Left Foot Forward spoke to Catholic Voice writer and speaker Peter D. Williams about the challenges ahead for the new pontiff.
Catholic Voices writer and speaker Peter D. Williams spoke to Left Foot Forward about the challenges facing the new Pope.
1. Governance. One of the things the cardinals will be thinking about is governance of the church. Quite a few people have said the Roman Curia is not doing its job properly. It’s got lots of problems with efficiency and what we need is a new administrator who will really take these problems in hand and make the church much more efficient.
2. Public worship. Over the last 40 years there has been a lot of really bad liturgy. It’s been really quite naff and it’s put a lot of people off. If you have good liturgy then you have people wanting to go to mass because it’s actually enjoyable and they get a transcendent experience out of it. And that’s something that can quite easily be changed.
3. Church teachings. This has suffered a lot in the last 40 years, and what that’s meant is a lot of people have not been intellectually equipped to be able to answer why they believe x, y and z...The purpose of the church is to evangelise and bring the gospel to all nations. If you don’t know what the faith is, you can’t really propagate it. That leads us on to the next point, which is…
4. Evangelisation. If we have a Pope who is European, one of their central concerns will be to re-evangelize Europe because the view of the church in Europe has been degraded a lot in Europe and there have been a lot of problems…The church needs to more effective at going out and converting people, quite frankly.
5. Effective at dealing with child abuse. I think the last Pope did brilliantly in bringing in new norms on grave offences. The reforms in England and Wales have been excellent, but when it comes to implementing child protection policies around the world this needs to be replicated. The Catholic Church isn’t, contrary to what a lot of people think, a Stalinist regime where the Pope tells everyone what to do in minute detail; it’s actually hugely decentralised. That said, the Vatican does need to make sure every individual bishop is absolutely on board so nothing like this [the child abuse scandal] can ever happen again.
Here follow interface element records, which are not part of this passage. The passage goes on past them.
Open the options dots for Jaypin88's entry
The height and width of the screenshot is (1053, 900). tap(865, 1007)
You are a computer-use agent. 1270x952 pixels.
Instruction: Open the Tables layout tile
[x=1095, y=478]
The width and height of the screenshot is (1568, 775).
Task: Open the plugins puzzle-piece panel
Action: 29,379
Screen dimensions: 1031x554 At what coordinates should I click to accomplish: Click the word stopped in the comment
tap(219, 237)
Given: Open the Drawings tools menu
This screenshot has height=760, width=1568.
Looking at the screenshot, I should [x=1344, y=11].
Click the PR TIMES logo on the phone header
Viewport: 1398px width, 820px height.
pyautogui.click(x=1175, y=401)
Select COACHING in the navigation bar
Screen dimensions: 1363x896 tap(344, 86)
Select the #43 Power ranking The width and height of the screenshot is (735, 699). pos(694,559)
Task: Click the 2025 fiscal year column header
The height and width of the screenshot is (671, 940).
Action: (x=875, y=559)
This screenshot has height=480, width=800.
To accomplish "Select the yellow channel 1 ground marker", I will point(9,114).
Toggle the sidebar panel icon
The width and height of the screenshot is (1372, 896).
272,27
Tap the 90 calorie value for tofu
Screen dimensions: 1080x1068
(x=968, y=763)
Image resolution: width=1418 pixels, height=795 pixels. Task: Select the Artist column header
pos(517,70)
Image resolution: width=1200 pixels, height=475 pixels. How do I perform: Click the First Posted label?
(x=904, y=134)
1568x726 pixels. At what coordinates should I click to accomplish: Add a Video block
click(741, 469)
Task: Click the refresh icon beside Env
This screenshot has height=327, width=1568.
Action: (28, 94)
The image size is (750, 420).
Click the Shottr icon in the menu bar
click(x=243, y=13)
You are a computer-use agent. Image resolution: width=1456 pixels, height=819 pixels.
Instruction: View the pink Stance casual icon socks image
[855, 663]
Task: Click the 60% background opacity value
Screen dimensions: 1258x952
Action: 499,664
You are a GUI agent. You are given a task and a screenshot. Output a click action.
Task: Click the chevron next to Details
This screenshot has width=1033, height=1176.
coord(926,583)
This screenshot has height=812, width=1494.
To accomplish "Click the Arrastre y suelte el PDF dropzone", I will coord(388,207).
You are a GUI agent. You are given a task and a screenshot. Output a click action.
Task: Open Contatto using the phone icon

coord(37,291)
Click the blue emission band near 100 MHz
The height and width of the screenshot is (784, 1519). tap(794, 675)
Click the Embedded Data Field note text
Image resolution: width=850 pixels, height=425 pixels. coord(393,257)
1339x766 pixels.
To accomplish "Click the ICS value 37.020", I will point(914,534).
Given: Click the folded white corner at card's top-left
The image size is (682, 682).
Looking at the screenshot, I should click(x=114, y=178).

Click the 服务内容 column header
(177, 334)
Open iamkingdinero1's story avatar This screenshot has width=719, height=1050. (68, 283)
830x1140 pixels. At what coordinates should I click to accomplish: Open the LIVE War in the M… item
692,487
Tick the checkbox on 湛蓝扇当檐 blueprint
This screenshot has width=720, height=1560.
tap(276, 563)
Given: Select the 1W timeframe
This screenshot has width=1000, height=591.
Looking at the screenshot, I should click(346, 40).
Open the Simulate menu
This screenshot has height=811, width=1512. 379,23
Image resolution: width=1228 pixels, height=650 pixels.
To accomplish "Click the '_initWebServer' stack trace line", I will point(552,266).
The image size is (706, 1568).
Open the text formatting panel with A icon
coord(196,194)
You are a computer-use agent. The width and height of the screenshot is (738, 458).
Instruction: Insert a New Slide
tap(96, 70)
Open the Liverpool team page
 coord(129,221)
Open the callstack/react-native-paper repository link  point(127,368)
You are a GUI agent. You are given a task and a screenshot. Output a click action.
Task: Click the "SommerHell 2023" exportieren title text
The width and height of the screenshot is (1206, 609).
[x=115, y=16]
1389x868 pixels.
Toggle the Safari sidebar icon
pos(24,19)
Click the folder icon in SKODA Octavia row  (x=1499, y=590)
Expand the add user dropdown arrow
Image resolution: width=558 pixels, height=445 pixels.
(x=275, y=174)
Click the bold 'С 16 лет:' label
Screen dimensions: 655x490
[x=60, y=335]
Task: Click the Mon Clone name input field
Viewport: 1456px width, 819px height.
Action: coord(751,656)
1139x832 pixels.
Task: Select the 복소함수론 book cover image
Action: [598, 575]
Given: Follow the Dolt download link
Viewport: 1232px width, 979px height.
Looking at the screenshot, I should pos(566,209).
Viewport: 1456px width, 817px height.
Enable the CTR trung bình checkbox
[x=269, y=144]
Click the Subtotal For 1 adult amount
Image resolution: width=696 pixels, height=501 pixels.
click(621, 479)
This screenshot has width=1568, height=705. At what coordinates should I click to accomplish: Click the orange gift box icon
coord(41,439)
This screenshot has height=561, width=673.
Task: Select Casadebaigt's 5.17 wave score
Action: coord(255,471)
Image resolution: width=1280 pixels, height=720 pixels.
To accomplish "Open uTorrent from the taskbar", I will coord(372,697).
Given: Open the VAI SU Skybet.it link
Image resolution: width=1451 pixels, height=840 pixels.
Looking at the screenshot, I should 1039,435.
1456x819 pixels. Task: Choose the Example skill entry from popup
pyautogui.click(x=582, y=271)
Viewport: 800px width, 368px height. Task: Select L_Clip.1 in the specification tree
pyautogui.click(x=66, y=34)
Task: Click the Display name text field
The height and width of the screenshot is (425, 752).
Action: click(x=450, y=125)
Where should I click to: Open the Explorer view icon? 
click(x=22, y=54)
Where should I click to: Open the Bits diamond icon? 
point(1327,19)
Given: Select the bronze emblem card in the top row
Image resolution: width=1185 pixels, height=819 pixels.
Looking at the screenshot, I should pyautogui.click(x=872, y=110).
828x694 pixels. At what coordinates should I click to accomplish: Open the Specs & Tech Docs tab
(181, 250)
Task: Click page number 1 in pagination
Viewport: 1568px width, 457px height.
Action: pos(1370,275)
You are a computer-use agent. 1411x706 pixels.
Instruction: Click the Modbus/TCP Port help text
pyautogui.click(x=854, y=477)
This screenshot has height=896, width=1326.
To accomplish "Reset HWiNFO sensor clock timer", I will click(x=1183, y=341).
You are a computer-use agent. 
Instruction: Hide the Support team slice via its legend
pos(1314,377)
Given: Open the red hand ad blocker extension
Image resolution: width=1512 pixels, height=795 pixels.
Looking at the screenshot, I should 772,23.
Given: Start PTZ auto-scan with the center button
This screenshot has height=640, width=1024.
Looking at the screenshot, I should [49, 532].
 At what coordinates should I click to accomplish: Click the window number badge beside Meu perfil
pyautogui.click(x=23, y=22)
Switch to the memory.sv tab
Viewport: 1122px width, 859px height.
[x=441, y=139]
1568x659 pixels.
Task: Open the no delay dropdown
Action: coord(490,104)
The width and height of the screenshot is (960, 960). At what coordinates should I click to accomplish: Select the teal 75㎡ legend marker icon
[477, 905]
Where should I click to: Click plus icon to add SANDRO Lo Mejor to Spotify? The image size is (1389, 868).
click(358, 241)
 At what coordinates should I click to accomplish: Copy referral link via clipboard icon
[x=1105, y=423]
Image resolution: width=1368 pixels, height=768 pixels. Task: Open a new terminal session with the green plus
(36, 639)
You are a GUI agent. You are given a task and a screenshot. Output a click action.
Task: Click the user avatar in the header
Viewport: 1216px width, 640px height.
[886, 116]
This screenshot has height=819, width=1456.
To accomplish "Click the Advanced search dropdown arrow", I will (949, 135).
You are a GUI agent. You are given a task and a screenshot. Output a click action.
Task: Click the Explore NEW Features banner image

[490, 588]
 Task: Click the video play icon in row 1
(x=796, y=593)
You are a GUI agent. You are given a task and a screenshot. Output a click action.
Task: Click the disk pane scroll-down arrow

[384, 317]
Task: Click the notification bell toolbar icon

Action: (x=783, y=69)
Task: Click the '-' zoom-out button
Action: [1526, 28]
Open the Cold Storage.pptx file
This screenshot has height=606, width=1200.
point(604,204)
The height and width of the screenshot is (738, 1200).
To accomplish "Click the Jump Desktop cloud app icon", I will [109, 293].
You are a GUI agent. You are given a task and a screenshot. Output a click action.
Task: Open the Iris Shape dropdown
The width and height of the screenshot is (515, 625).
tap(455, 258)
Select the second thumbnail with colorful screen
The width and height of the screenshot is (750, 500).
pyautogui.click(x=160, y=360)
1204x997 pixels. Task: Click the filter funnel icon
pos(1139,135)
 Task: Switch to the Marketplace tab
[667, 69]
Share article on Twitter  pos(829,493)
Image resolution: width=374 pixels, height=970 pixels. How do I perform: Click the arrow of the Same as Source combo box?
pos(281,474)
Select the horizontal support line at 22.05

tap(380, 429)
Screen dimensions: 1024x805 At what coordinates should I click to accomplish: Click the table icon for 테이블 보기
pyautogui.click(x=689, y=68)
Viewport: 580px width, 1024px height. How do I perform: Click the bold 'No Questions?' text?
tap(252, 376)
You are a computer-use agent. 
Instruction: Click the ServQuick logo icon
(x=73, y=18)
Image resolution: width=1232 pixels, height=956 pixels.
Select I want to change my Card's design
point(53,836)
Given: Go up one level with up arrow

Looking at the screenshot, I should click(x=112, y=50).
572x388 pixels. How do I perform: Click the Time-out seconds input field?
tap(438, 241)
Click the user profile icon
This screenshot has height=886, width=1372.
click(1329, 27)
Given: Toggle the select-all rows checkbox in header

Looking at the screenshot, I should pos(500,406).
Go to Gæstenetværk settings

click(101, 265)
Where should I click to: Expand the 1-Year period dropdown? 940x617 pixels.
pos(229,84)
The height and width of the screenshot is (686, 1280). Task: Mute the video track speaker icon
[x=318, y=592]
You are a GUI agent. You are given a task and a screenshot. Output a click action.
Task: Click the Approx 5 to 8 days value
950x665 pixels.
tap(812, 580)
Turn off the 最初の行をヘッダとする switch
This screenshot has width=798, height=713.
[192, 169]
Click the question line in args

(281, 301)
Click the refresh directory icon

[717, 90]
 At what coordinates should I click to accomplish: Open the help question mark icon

Previously Left Foot Forward looked at the favourites to succeed Pope Benedict XVI.
4 Responses to “Five challenges facing the new Pope”
ed77
Good sensible summary
DGillon
Sadly, this seems to me to miss the point entirely. I still consider myself a Catholic, but the failure of the church to adapt means I now reject the role of the clergy in my Catholicism. Catholicism is, I believe, fundamentally about supporting equality and dignity for all within a religious framework. And our understanding about what that means has evolved considerably over the last century. I cannot support a clergy that does not offer equal rights for all regardless of sex, or sexual orientation, I cannot support a clergy that claims an active Catholic is less suited to be a teacher because their non-Catholic partner happens to be a divorcee, I cannot support a clergy where evidence of hypocrisy at the highest levels is greeted by immediate gagging orders (and I am not solely referring to Cardinal O’Brien, the actions of then Cardinal Ratzinger while head of the Congregation for the Doctrine of the Faith bear examination), I cannot support a clergy which allows those at its highest levels to launch vile attacks on people for their sexuality – a sexuality that is God’s gift, and ultimately, and perhaps most damningly, I consider the clergy’s ongoing condemnation of contraception, even if the face of AIDS in Africa, to have crossed the line into being actively evil.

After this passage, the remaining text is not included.